3- The response to comment number 7 must be included in the manuscript.
Author Response
Dear Reviewer, thank you for your valuable feedback. Your insightful comments have significantly strengthened the manuscript.
Comments 1- In its current presentation, the manuscript describes an unethical study and should not be accepted for publication. International standards/guidelines on human research, including online surveys, require the study to be ethically approved by a Research Ethics Committee or Institutional Board Review BEFORE starting the project. Unless the authors acquired ethical approval prior to this study or can guide the international readership that studies based on online surveys are exempt from obtaining IRB ethical approval, I would strongly recommend against the publication of this study.
Response 1 - Thank you for your message and for updating the submitting author’s name in the system. I sincerely apologize for the delayed response.
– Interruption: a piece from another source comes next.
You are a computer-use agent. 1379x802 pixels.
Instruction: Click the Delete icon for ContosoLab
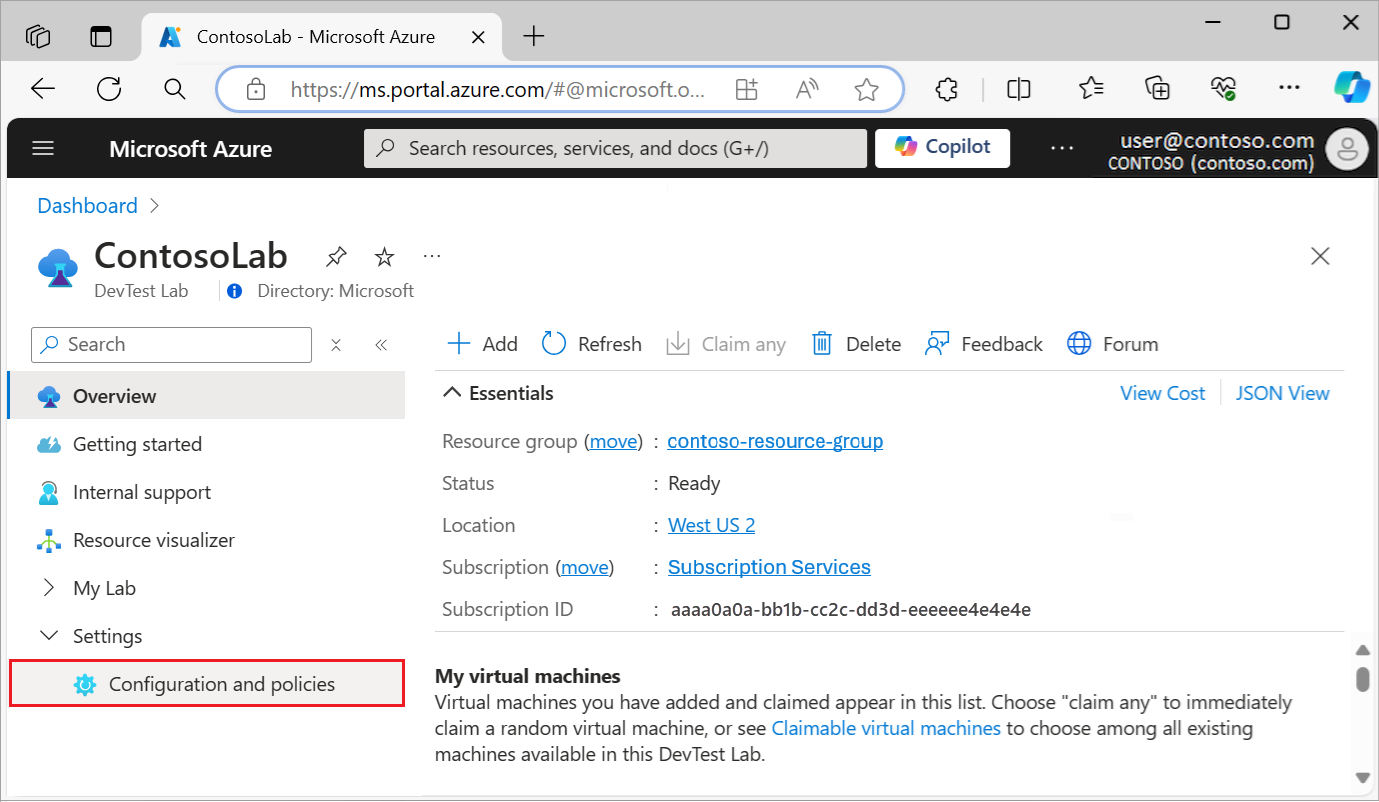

Our study was sociological in nature, aiming to examine participants' perceptions and the feasibility of mediation in conflict resolution in healthcare. The study did not pose any physical risk or psychological burden to participants. As it was conducted entirely online, we had no direct personal contact with participants, and all responses were collected anonymously, without gathering any personal information or identifiable details. Additionally, participants were fully informed about the study’s purpose before beginning the survey and provided their voluntary consent. They also had the option to withdraw at any time.
- According to the Bulgarian Health Act, a medical scientific study is defined as “each experiment on people, which is implemented with the objective of increasing medical knowledge” (Art. 197, para. 2). Ethics committee approval is required only for studies that meet this definition and involve experiments on human subjects (Art. 203, para. 1). Since our study did not involve any experiments, clinical interventions, or direct interactions with participants, and only collected anonymous data without any identification details, it does not fall under this category. Furthermore, as our study was sociological in nature, focusing solely on participants’ perceptions of mediation in healthcare, we do not believe it meets the criteria requiring ethics approval. The full legal reference can be found here: BGR-CC-31-01-LAW-2018-eng-Health-Act.pdf
- Our study consisted solely of an anonymous online survey, without the collection of personal or sensitive data. Given the absence of identifiable information and the lack of any potential harm to participants, the study posed minimal risk and aligns with the exemption criteria you mentioned for research using publicly available or non-identifiable data.
Based on these points, we believe that ethics committee review was not necessary for our study.
Comments 2 - Table 3 is entirely illegible.
Response 2 - We have revised the formatting and presentation of Table 3 to enhance its readability.
Comments 3- The response to comment number 7 must be included in the manuscript.
Response 3 – The response to comment 7 has been incorporated into the manuscript and can be found in lines 101-107.